Nigella Vegetable Lasagna is a vegetarian food made with eggplant, onions, garlic, carrots, mushrooms, red pepper, tomatoes, spinach, and a mix of cheeses. It’s rich and meaty, and it’s named after chef Nigella Lawson. A tasty and pleasant way to eat without meat
📜 Nigella Vegetable Lasagna Ingredients
FOR THE LASAGNE
- 2 aubergines
- 2 onions
- 3 cloves garlic
- 1 carrot
- 100 grams mushrooms
- 1 red pepper
- 800 grams tinned tomatoes
- 2 tablespoons tomato paste
- 250 millilitres red wine
- 1 tablespoon balsamic vinegar
- 1 tablespoon sugar
- 15 grams fresh basil (chopped)
- 1 packet lasagne sheets
- 300 grams spinach
- 50 grams Parmesan cheese
- 60 grams Cheddar cheese
FOR THE BECHAMEL SAUCE
- 60 grams butter
- 3 tablespoons plain flour
- 500 millilitres milk
- 250 grams ricotta cheese
👩🍳 How To Make Nigella Vegetable Lasagna?

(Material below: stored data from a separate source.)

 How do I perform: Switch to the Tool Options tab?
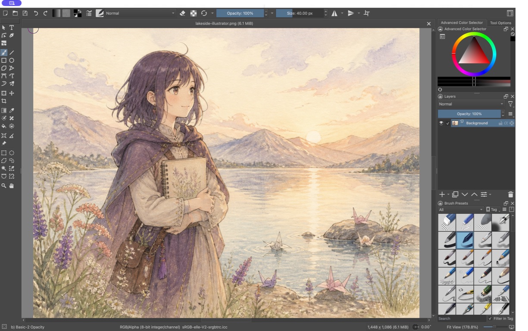500,23
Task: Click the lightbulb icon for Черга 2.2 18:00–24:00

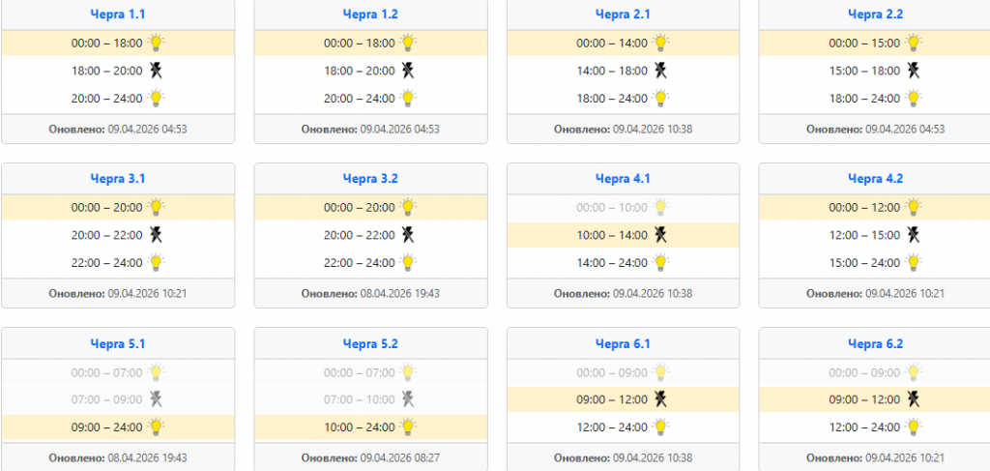Action: point(914,98)

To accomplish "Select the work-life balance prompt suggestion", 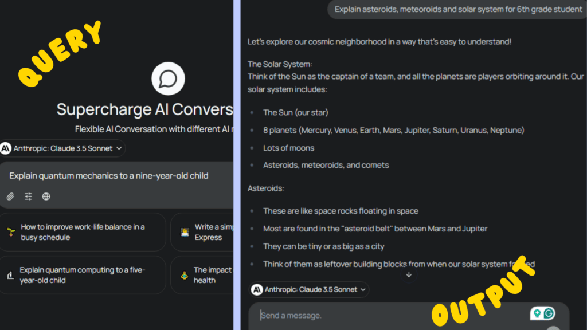I will click(83, 232).
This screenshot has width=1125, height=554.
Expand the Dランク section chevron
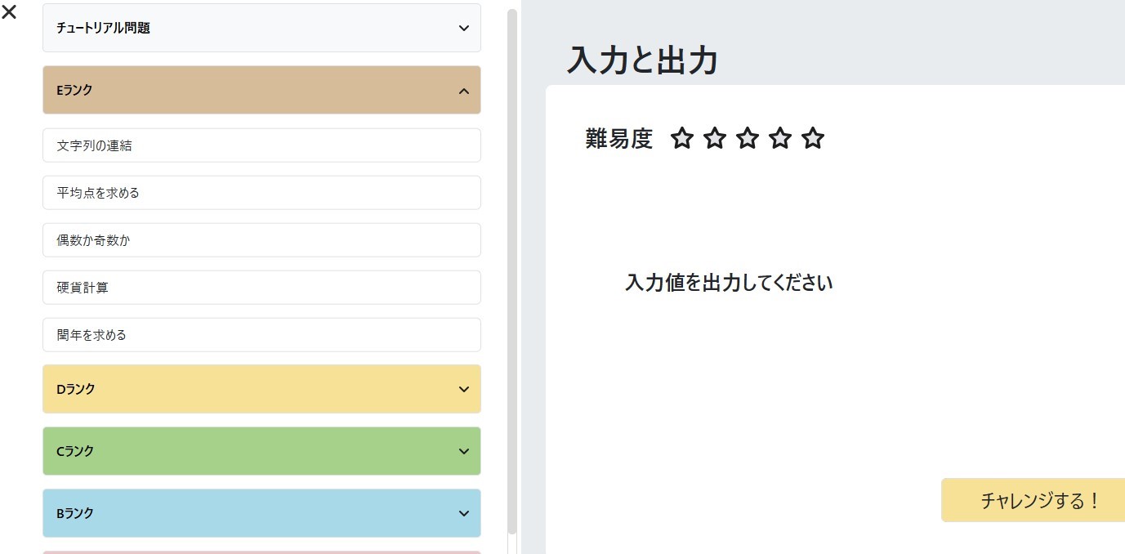point(464,389)
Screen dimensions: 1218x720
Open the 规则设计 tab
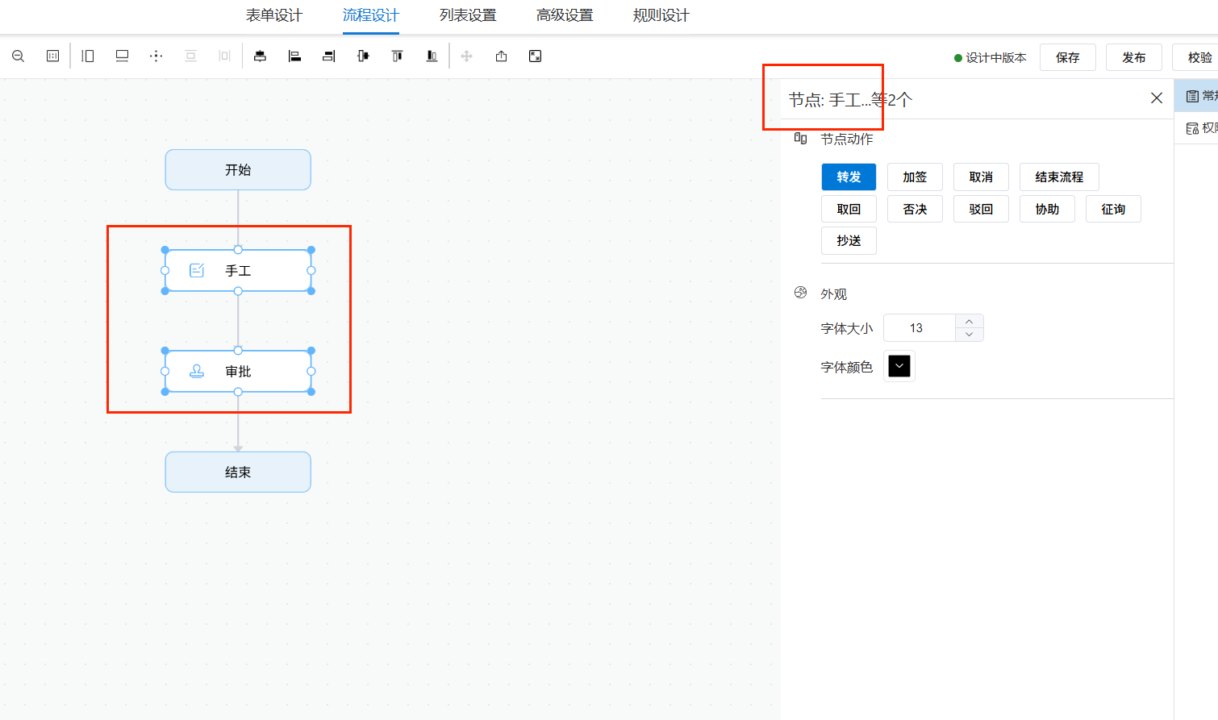pyautogui.click(x=661, y=15)
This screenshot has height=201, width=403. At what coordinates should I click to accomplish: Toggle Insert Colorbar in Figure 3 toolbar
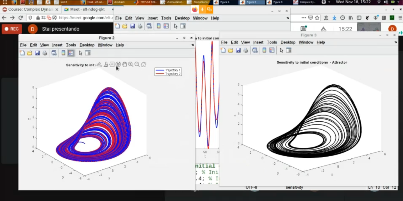point(264,50)
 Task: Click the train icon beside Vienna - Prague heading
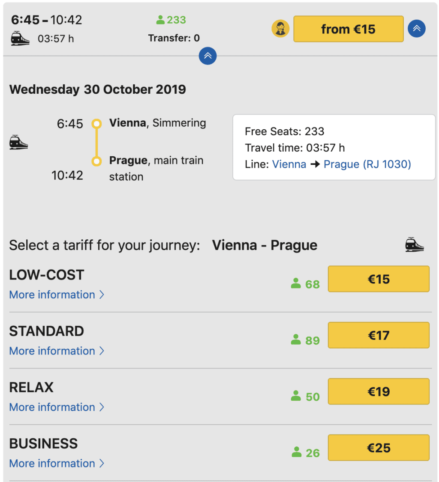click(x=415, y=245)
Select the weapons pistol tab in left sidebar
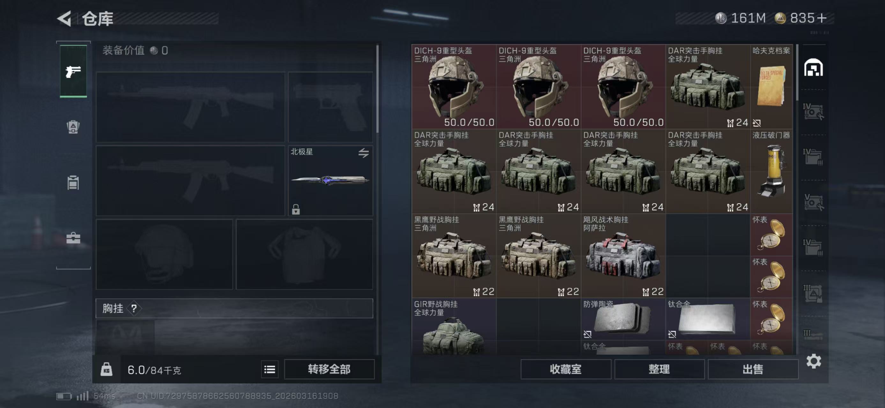 [x=73, y=72]
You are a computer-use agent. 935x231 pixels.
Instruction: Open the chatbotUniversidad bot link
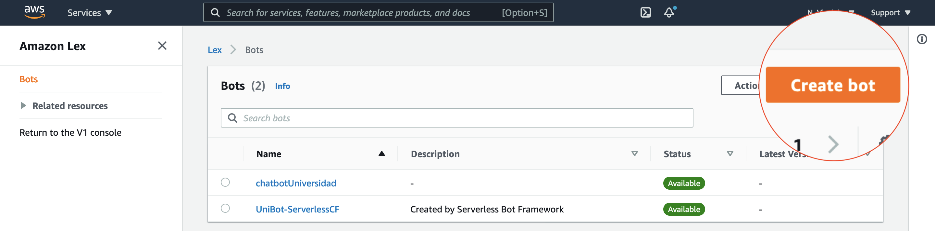click(296, 183)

- Thinly slice aubergines, add salt and wait 20 minutes. Clean and grill at moderate heat till brown.
- Add the carrot and garlic to the onions in a big pan of olive oil when they turn golden. A couple of minutes of simmering Add sliced mushrooms and pepper and simmer until soft.

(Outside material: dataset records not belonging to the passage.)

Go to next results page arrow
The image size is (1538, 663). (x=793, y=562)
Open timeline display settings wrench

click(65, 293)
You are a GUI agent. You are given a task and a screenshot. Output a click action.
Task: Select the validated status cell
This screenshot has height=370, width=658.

- Add tomato paste, vinegar, wine tomatoes, and sugar, and simmer briefly.
- Add basil after simmering for an hour on low heat. Making this a day ahead enhances the flavor.
- Bechamel. Add flour to the butter in a skillet and cook over low heat until golden.
- Meanwhile, heat the milk and add it to the rue (butter and flour mixture), and cook on low until thickened.
- Simmer for around two minutes.
- After smoothing the ricotta, add salt and pepper.
- Heat oven to 180 C.
- Lay some lasagne sheets on top of a thin layer of tomato mixture in a big ovenproof dish. Apply the tomato mixture to the lasagne sheets, then spinach, aubergine, and bechamel sauce. Finish with noodles and bechamel sauce to produce another layer.
- Sprinkle cheese on top and bake for 45–50 minutes. Until the cheeses are browned and the pasta is done,
- Let it rest for 10 minutes before cutting.
💭 Recipe Tips:
- Use A Variety Of Vegetables. Try zucchini, bell peppers, or sweet potatoes to flavor and texture your Nigella Vegetable Lasagna.
- Don’T Overcook The Vegetables. Cook the vegetables al dente before putting them in the lasagna to avoid mushiness.
- Adjust The Spiciness. To spice up lasagna, add red pepper flakes or spicy sauce to the tomato sauce.
- Layer The Lasagna Sheets Evenly. Spread lasagna sheets equally between layers for even cooking and a balanced texture.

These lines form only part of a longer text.